__Task to carry out__
Write out every line of the rows below as a numbered list, omitting any blank lines. Leave the pictures out of your answer.

__Material for this task__
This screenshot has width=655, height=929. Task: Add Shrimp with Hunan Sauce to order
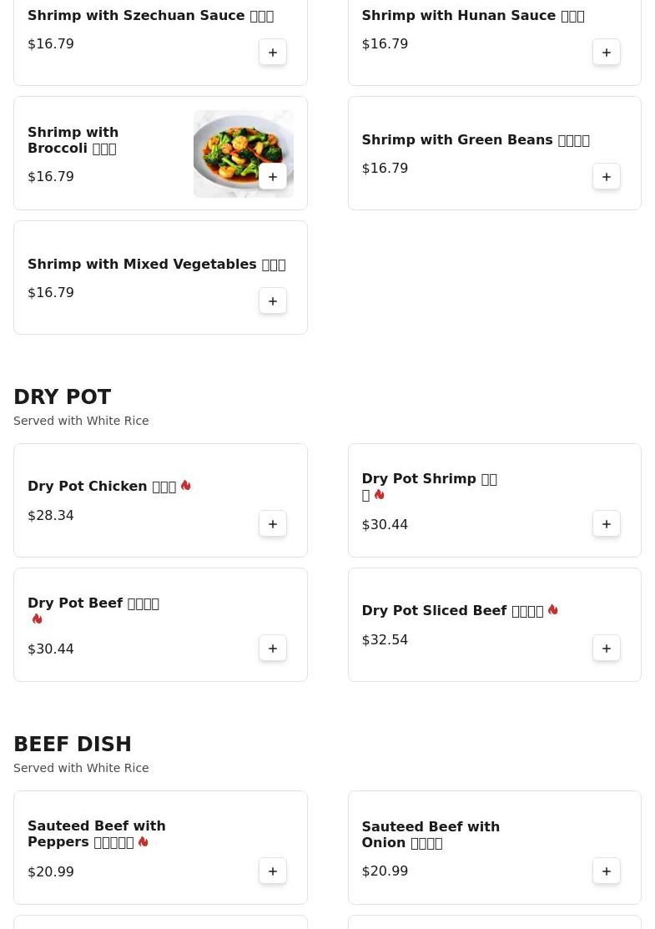[x=607, y=52]
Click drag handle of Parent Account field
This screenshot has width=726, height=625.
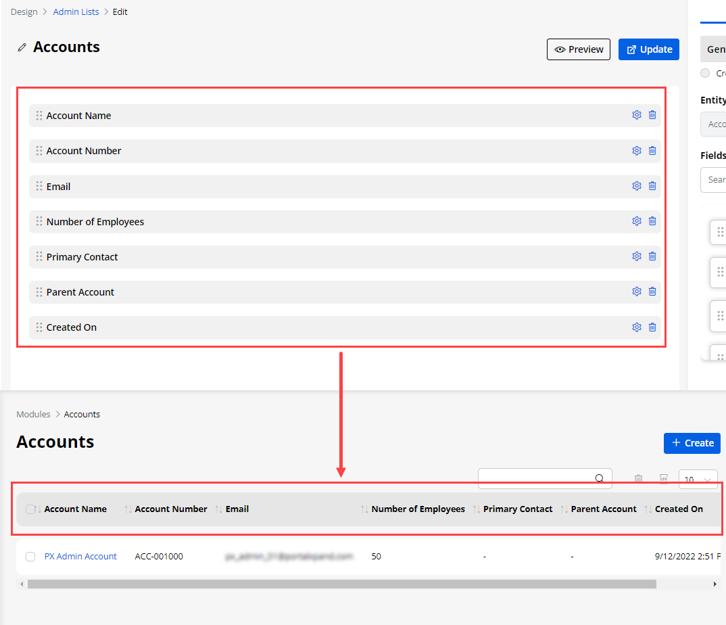[x=39, y=292]
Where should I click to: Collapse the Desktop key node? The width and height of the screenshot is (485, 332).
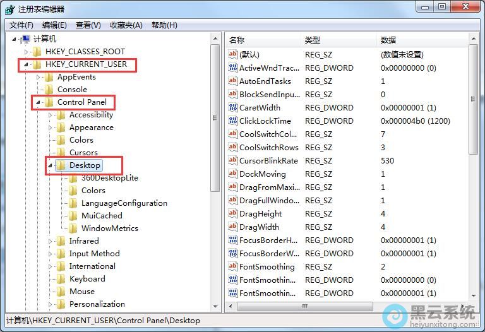(50, 165)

__Finished exercise__
1. This screenshot has width=655, height=929. Task: Add Shrimp with Hunan Sauce to order
2. [x=607, y=52]
3. Click drag handle of Parent Account field
4. This screenshot has width=726, height=625.
5. [x=39, y=292]
6. Where should I click to: Collapse the Desktop key node? The width and height of the screenshot is (485, 332).
7. (50, 165)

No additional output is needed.